→ About this task
Write out the stretch of lines below that begins at the line with "You are a computer-use agent. The width" and ends at the line with "Task: Apply bullet list formatting", including both, exactly as given and nothing more.

→ Provided material
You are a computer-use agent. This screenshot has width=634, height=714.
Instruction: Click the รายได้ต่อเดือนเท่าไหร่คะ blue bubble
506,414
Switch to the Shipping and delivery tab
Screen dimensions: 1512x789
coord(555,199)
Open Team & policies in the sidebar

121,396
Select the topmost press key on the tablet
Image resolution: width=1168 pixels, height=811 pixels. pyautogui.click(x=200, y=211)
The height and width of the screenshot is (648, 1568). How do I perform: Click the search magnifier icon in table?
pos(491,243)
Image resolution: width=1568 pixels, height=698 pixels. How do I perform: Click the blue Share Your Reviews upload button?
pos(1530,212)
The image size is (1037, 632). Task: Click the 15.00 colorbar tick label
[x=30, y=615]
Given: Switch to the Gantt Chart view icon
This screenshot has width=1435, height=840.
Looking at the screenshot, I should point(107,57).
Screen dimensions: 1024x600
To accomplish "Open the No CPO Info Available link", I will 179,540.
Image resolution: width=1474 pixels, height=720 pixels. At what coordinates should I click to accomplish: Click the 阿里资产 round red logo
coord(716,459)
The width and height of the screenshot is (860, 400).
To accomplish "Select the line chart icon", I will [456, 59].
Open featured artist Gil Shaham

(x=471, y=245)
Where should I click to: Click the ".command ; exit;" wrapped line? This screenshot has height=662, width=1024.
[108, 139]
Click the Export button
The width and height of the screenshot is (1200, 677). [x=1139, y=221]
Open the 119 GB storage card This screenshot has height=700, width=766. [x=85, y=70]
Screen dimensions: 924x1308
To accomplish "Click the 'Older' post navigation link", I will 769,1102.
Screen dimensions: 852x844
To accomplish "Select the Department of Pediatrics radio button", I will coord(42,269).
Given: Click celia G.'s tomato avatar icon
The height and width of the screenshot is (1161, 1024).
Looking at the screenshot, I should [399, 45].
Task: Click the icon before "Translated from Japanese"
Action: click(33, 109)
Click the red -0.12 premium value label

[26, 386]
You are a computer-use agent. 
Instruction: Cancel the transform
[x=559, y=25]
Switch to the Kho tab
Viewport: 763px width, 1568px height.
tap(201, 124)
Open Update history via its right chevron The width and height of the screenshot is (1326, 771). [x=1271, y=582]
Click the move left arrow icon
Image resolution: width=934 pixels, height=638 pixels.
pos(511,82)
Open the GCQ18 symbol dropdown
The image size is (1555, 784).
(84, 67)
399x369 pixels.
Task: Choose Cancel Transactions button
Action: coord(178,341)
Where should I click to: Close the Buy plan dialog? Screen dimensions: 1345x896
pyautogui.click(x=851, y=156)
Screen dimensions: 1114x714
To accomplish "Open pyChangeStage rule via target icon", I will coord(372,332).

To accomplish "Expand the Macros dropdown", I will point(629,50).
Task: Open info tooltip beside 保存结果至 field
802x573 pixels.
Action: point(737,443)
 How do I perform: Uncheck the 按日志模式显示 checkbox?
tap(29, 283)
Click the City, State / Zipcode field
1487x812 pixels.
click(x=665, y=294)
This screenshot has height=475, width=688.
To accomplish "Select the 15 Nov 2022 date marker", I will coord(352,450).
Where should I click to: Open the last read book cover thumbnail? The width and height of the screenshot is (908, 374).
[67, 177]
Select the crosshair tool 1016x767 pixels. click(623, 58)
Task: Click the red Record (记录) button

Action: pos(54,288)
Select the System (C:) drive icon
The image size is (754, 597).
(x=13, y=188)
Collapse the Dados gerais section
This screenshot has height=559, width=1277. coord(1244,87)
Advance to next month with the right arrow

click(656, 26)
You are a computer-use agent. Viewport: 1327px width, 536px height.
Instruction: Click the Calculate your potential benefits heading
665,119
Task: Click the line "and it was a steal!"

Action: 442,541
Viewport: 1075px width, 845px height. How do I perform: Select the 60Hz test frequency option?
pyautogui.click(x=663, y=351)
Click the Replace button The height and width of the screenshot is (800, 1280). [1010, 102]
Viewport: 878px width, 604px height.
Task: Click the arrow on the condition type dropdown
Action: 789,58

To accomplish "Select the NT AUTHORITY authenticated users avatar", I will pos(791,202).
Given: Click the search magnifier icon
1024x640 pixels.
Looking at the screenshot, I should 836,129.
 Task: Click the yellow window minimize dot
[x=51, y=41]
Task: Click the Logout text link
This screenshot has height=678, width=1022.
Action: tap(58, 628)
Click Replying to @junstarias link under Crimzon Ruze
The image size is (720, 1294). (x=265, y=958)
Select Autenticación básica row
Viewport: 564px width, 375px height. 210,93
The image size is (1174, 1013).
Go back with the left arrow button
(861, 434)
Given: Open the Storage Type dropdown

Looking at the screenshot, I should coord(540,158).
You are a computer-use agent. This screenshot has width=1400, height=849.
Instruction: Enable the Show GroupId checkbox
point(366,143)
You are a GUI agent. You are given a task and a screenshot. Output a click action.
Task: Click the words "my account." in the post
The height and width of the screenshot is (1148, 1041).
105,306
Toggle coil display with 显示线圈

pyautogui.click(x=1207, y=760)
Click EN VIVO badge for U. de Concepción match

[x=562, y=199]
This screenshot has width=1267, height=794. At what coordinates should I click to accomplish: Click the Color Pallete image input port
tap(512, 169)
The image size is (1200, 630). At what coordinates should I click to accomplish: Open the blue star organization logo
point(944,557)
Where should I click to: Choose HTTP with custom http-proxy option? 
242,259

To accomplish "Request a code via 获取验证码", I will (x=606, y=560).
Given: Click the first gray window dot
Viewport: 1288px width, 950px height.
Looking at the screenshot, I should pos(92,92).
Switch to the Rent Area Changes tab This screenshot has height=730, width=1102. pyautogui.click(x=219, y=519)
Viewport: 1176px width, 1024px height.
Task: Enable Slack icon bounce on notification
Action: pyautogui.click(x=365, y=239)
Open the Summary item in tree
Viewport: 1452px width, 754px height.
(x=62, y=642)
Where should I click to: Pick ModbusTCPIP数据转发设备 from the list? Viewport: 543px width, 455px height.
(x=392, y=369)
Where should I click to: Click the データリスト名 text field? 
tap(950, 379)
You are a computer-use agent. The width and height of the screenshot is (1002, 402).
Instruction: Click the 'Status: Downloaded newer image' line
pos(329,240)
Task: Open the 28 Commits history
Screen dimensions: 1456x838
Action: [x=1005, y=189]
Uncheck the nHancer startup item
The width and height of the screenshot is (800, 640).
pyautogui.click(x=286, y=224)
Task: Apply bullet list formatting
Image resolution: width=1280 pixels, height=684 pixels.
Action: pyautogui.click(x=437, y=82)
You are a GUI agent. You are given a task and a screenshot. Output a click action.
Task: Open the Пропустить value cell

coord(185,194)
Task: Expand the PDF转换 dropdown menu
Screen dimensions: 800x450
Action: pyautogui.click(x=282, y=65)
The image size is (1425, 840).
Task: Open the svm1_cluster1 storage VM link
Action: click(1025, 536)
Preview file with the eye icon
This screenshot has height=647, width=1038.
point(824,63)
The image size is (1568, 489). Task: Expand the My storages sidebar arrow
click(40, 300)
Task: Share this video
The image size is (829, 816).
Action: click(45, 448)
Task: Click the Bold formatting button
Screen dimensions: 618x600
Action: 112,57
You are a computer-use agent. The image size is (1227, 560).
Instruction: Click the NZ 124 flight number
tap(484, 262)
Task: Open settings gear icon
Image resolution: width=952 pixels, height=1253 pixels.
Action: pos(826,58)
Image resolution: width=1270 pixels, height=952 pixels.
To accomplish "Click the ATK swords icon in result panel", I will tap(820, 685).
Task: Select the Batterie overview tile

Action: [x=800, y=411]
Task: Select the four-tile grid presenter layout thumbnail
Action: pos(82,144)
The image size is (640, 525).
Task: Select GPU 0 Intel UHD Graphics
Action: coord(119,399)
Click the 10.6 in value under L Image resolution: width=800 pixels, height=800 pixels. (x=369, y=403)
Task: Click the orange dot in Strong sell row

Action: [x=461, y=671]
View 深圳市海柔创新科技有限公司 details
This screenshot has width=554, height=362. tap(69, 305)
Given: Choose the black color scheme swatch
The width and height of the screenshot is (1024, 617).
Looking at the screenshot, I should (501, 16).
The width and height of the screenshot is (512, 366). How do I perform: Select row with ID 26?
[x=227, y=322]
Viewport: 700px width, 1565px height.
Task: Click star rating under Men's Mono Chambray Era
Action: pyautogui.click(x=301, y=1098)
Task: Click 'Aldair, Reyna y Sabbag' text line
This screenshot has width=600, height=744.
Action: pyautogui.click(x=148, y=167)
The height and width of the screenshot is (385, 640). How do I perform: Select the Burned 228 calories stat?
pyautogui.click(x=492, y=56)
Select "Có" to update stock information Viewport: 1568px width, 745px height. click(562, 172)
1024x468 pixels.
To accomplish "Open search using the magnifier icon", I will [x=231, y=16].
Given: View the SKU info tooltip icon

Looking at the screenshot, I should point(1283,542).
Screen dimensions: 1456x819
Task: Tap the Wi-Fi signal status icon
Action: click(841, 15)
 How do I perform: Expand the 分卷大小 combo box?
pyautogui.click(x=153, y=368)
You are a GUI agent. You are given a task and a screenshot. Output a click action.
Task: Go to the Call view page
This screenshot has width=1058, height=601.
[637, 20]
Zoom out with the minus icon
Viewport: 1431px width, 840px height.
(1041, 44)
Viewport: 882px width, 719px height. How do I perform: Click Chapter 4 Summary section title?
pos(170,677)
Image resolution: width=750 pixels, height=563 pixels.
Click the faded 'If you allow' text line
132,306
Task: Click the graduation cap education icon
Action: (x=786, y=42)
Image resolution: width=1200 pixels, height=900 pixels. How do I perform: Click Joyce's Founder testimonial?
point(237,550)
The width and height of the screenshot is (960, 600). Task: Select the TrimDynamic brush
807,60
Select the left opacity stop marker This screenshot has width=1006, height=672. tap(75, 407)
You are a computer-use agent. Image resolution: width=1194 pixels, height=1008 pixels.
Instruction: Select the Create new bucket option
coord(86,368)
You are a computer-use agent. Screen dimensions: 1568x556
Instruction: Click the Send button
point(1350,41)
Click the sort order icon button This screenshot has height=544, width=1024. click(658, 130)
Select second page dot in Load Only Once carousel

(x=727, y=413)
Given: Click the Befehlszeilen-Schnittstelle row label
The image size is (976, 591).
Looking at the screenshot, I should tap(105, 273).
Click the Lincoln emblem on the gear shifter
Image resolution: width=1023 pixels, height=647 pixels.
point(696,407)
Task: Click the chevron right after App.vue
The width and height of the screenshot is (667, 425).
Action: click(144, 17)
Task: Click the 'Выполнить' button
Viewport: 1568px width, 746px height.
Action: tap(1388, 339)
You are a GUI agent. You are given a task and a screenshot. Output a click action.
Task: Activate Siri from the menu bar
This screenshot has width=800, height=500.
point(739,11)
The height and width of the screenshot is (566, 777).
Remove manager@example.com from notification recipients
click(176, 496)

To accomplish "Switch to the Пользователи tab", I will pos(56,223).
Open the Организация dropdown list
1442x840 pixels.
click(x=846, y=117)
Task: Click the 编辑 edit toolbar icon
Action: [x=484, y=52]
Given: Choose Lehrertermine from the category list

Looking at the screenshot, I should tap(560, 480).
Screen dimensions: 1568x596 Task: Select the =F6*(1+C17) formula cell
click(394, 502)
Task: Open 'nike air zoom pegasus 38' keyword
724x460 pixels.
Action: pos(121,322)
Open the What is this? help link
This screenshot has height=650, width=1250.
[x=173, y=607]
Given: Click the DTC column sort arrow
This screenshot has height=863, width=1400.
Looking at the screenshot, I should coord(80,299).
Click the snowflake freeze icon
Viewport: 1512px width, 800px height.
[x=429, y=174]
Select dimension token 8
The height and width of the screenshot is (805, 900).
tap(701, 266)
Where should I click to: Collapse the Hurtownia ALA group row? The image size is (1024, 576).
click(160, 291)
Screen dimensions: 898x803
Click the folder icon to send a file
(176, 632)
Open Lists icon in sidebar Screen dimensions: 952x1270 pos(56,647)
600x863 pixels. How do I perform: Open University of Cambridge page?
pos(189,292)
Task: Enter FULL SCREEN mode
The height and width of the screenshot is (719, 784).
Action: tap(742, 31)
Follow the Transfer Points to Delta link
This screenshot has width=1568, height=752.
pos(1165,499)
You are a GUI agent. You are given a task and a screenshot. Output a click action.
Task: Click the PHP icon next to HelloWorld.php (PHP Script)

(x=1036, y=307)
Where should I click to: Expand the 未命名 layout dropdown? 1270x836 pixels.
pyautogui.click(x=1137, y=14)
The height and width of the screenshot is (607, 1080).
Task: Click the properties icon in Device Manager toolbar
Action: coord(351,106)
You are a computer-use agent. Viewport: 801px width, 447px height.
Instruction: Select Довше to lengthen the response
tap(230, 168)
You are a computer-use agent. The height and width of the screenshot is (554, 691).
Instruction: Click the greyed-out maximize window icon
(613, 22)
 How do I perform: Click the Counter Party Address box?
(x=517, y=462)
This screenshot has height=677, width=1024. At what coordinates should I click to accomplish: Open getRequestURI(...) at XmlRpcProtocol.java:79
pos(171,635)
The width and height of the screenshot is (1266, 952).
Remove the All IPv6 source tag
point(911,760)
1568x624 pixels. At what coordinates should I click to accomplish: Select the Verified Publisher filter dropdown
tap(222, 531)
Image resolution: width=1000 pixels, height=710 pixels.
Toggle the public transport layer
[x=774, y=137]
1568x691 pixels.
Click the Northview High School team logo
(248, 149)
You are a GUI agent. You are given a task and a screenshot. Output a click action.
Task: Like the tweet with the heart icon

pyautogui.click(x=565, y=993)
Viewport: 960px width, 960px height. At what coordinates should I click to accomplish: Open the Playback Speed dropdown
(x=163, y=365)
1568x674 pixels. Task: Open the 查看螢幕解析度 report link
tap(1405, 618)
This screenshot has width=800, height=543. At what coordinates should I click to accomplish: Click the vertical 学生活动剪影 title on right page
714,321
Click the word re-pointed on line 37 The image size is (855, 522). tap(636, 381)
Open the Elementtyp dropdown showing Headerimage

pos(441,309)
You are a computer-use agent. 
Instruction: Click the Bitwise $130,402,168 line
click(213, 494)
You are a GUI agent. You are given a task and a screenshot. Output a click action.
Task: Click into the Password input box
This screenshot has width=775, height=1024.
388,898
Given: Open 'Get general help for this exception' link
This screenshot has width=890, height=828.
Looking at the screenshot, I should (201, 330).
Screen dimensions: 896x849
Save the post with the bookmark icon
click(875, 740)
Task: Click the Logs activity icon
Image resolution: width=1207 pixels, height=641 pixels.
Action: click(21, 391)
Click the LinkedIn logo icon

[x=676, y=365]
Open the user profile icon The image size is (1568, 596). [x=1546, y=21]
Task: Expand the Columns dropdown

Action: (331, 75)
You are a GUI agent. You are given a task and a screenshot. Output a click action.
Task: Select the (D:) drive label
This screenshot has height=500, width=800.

→ Written solution
You are a computer-use agent. The width and height of the screenshot is (1002, 402).
Instruction: Click the 'Status: Downloaded newer image' line
pos(329,240)
Task: Open the 28 Commits history
Screen dimensions: 1456x838
Action: [x=1005, y=189]
Uncheck the nHancer startup item
The width and height of the screenshot is (800, 640).
pyautogui.click(x=286, y=224)
Task: Apply bullet list formatting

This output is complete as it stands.